Confirmado tráfico de órgãos em Taubaté

O médico Roosevelt Kalume confirmou ontem que houve retirada ilegal de órgãos no Hospital Universitário da Faculdade de Medicina de Taubaté, interior de São Paulo. Quatro médicos teriam cometido o crime em 1987, época em que Kalume era diretor do hospital. Kalume depôs ontem à CPI do Tráfico de Órgãos, da Câmara dos Deputados.

Em entrevista à imprensa, o médico disse que a retirada de órgãos humanos em Taubaté foi descoberta por ele “casualmente”. “Quando eu me informei do que estava acontecendo, procurei os médicos que, inicialmente, negaram e, então, tomei a iniciativa de pedir uma sindicância na universidade e também fiz uma consulta ao Conselho Regional de Medicina de São Paulo pedindo uma assessoria”, explicou.

Segundo ele, ficou provado que algumas pessoas que tiveram seus órgãos retirados ainda não tinham morrido. “As peritagens feitas mostravam que os pacientes tinham fluxo cerebral e, então, eles não estavam com morte cerebral na ocasião em que foram operados”, afirmou. O processo criminal tramita no Fórum de Taubaté e já está em fase de julgamento.

Arquivado

Na época, o Conselho Regional e o Federal de Medicina arquivaram o caso. Kalume ainda afirmou que, “apesar das provas existentes”, o Conselho Federal inocentou os suspeitos. Para ele, o que aconteceu em Taubaté foi uma “irregularidade” que não deve ser confundida com a política de transplante. Ele entende que o ato de doação é um ato de desprendimento e que tem que ser conduzido com muito rigor. “Quando algum desvio é denunciado, esse desvio deve ser investigado e não acobertado em nome dessa política. Isso faz com que as pessoas se sintam mais seguras”, defende.

CPI

Presidida pelo deputado Neucimar Fraga (PL-ES), a CPI ouviria ontem, além de Kalume, o agricultor Sebastião Raimundo Coutinho, que denunciou a cobrança ilegal para o implante de rim de sua esposa, que veio a falecer; o promotor da 2.ª Vara Criminal de Taubaté, Marcelo Negrini, e o delegado da Polícia Federal Célio Jacinto dos Santos, responsável pela investigação de dezesseis casos envolvendo crime de retirada de órgãos em Taubaté.

Promotor teme impunidade

 O promotor do caso dos quatro médicos denunciados por eutanásia, retirada e implante ilegal de órgãos em hospitais de Taubaté e São Paulo quer que o júri popular julgue os casos como de homicídio doloso, cuja pena prevista é de seis a vinte anos de prisão.

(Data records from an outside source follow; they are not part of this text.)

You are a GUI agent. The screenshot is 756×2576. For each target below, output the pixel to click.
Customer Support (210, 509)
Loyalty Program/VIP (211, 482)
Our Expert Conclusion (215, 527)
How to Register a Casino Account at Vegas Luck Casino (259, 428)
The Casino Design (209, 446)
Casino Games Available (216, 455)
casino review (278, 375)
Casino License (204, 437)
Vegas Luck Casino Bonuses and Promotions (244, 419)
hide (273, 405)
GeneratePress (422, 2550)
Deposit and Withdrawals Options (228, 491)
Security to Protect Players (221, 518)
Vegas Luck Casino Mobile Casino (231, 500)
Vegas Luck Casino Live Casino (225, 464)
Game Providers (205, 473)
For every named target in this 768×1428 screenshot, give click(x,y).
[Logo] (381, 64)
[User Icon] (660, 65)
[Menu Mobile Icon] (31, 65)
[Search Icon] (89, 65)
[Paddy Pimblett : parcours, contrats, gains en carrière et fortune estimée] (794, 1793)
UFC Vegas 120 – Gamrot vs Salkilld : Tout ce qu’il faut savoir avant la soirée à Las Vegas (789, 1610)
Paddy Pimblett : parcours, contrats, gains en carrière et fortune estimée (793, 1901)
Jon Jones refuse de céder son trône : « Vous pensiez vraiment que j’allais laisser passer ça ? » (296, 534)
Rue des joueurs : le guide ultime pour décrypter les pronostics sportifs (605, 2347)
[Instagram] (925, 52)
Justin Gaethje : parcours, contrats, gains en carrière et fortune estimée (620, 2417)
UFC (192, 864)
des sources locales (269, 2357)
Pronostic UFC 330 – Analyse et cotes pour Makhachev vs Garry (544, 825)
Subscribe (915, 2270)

Em audiência pública promovida pela CPI do Tráfico de Órgãos, o promotor Marcelo Negrini alertou que, se os desembargadores decidirem que houve homicídio culposo, o crime estará prescrito porque a pena é de apenas um a três anos.

Negrini confirmou aos deputados que só em 1997, onze anos depois das primeiras denúncias, recebeu o processo contra os quatro médicos, que encerrou-se em 2000 com a condenação dos réus a júri popular.

Audiência

O delegado federal Célio Jacinto dos Santos também participou da audiência pública. Ele disse aos deputados que há muita dificuldade de se conseguir provas de irregularidades em transplantes de órgãos porque os envolvidos têm medo de falar e a classe médica é muito corporativa.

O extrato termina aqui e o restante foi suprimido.